NOV 08, 2021

Understanding How Problems in Bone Marrow Transplants Arise

WRITTEN BY: Carmen Leitch

The hematopoietic system is how new blood cells are formed; hematopoietic stem cells in bone marrow generate new, replacement hematopoietic stem cells as well as mature blood cells such as red blood cells and leukocytes. The system is also very sensitive, and cancer can arise there. When diseases like leukemia strike, one treatment option is a bone marrow transplant, known as an allogeneic hematopoietic stem cell transplant. (allogenic trasnplants use donors while autologious procedures use a patient's cells). Over 40,000 of these procedures are carried out every year around the world, and though they can be tremendously helpful, complications can also arise. The recipient's body might reject the donated cells, in which the T cells of the recipient's immune system attack the new cells and cause inflammation.

New research has shown that these T cells can come from the skin, and move through the blood to other organs, such as the intestine, and cause inflammation there too. This study, which was reported in the Journal of Experimental Medicine, could help researchers improve stem cell transplants.

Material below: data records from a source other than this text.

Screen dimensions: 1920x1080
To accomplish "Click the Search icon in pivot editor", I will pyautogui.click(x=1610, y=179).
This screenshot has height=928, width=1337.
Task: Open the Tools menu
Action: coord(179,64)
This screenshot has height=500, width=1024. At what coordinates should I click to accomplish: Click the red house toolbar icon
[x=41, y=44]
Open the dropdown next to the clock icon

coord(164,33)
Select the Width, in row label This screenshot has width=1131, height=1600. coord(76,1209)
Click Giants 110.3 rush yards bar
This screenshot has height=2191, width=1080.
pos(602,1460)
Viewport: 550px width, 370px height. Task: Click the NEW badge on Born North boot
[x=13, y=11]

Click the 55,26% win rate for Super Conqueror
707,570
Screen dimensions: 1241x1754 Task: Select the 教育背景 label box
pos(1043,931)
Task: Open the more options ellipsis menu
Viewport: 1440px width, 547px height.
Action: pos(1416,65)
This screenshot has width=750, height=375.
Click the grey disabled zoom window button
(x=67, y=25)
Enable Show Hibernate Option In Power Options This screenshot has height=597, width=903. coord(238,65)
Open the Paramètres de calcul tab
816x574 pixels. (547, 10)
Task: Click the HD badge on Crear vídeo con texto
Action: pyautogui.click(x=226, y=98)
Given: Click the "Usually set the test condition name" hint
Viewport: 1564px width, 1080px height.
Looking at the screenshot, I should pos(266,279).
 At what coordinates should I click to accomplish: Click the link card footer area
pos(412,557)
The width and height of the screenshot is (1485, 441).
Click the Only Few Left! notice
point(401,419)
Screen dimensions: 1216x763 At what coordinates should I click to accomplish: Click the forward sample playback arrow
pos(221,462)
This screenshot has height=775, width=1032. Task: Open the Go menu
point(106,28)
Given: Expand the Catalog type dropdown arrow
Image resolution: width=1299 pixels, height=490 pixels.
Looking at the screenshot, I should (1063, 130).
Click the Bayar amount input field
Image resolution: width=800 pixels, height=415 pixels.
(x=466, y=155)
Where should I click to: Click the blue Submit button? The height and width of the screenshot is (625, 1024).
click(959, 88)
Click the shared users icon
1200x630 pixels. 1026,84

In bone marrow transplants, chemotherapy and radiation is used to eliminate the patient's own stem cells (in their bone marrow) and once gone, they can be replaced with donated, healthy bone marrow and the stem cells it contains. But after these transplants, patients may develop serious inflammatory skin diseases; the bone marrow might be rejected in a condition called graft-versus-host reaction or graft-versus-host disease (GVHD).

Previous work by this group revealed a mechanism underlying GVHD. In this study, the researchers used skin samples from transplant patients that were taken before and after the procedure to show that T cells that come from the transplant recipient can cause the skin inflammation. T cells that are considered skin residents were also identified in the blood of transplant recipients. The researchers "found an astonishing number of cells that originally came from the skin” in the intestines of transplant recipients.

The scientists are interested in deactivating these T cells in transplant patients. It also may be possible to use these circulating T cells as a biomarker that could indicate when patients are at risk for serious complications after a bone marrow transplant. Instead of taking a skin biopsy from patients with inflammatory disorders in the skin, a liquid biopsy using blood may be a less invasive alternative.